Namun, Presiden Soekarno dengan tegas mengukuhkan politik internasional bebas aktif yang tidak mendukung salah satu blok, baik barat atau timur. Hal itu ditandai dengan deklarasi Gerakan Non-Blok (GNB) yang pertama kali diperkenalkan pada Konferensi Asia Afrika (KAA) di Bandung tahun 1955. Setelah itu dilanjutkan pada Konferensi Tingkat Tinggi (KTT) Non Blok pertama yang diselenggarakan pada September 1961, di Beograd, Yugoslavia.
Kendati tidak berpihak, pemerintah Indonesia tetap menjalin hubungan mesra dengan Uni Soviet. Pada masa Orde Lama, Presiden Soekarno mempelopori hubungan diplomatik ketika bertemu Perdana Menteri Uni Soviet saat itu, Nikita Kruschev, pada tahun 1956.
Sebagai contoh Kapal Perang Republik Indonesia 201 didatangkan dari Uni Soviet yang bernama awal Ordzhonikidze (301) pada tahun 1961. Uni Soviet pun turut berkontribusi pada pembangunan stadion Gelora Bung Karno (GBK) jelang Asian Games pada tahun 1962.
Lembaga pemantau dan analisa digital Evello menyatakan sebagai besar orang Indonesia awalnya tidak begitu tertarik pada konflik antara Rusia dan Ukraina dan lebih khawatir terhadap kenaikan harga.
Dalam pantauan sepanjang 24 Februari hingga 14 Maret 2022 di Instagram, Tiktok, Twitter, dan Youtube, perhatian pengguna media sosial Indonesia akan konflik mulai meningkat, kata pendiri Evello, Dudy Rudianto.

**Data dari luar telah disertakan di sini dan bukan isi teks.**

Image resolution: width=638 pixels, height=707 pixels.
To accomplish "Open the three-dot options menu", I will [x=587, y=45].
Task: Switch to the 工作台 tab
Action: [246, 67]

Sebanyak 96 ribu artikel berita, disebut Dudy, telah dibagikan ke jejaring Facebook Indonesia, baik melalui halaman Facebook, group, hingga akun pribadi.

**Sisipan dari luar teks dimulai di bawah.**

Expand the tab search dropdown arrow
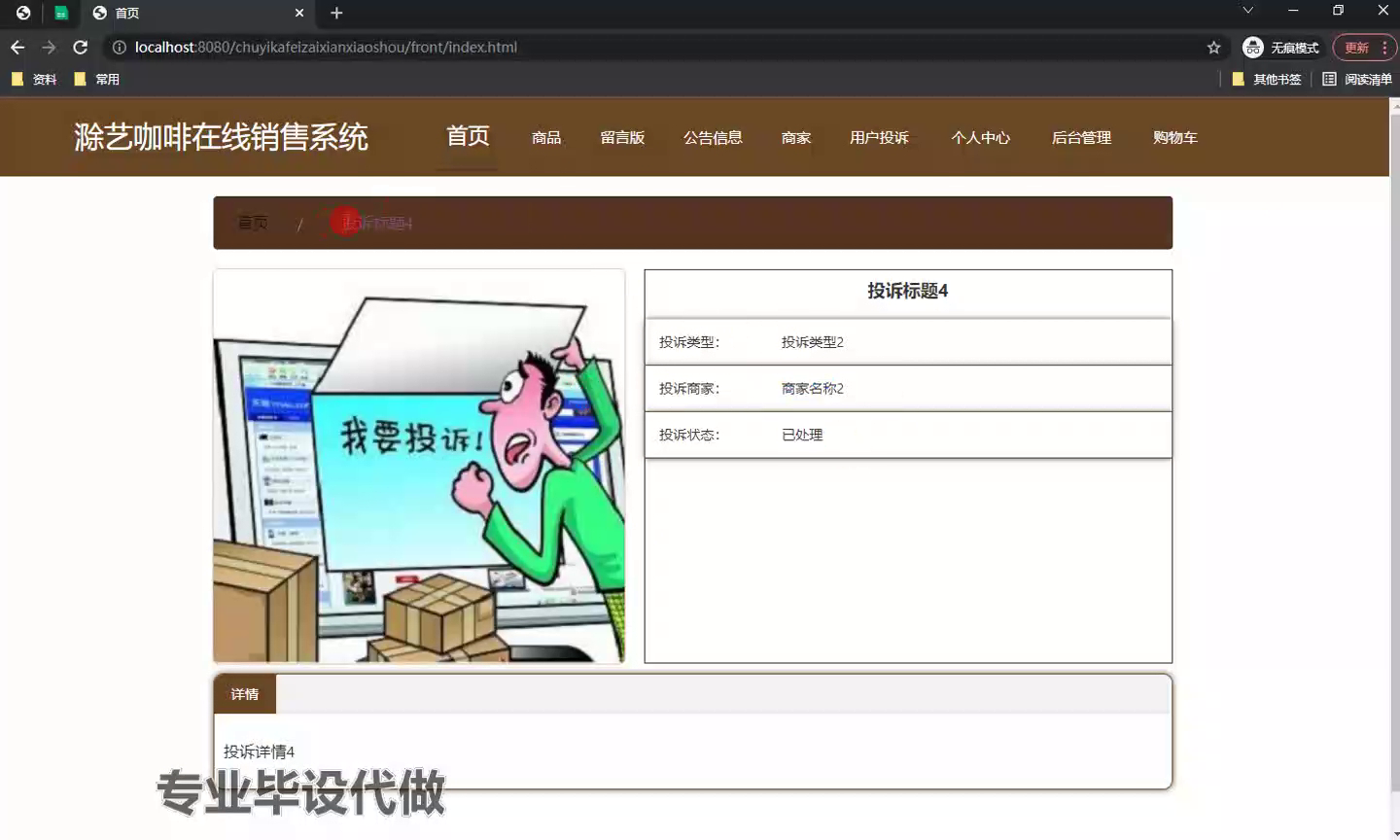Image resolution: width=1400 pixels, height=840 pixels. tap(1247, 11)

Angka tayang beragam video serangan militer Rusia ke Ukraina di Youtube pun meningkat drastis, mencapai 554 juta views dengan 2,3 juta komentar, sementara di Instagram video konflik telah dilihat 72 juta kali dengan komentar 727 ribu.
Platform Tiktok, invasi Rusia telah ditonton 526 juta dan di Twitter terdapat 22 ribu akun yang membicarakan konflik.
Sementara itu, diplomat Rusia dan Ukraina di Indonesia berusaha menarik dukungan dari rakyat Indonesia, khususnya umat Islam.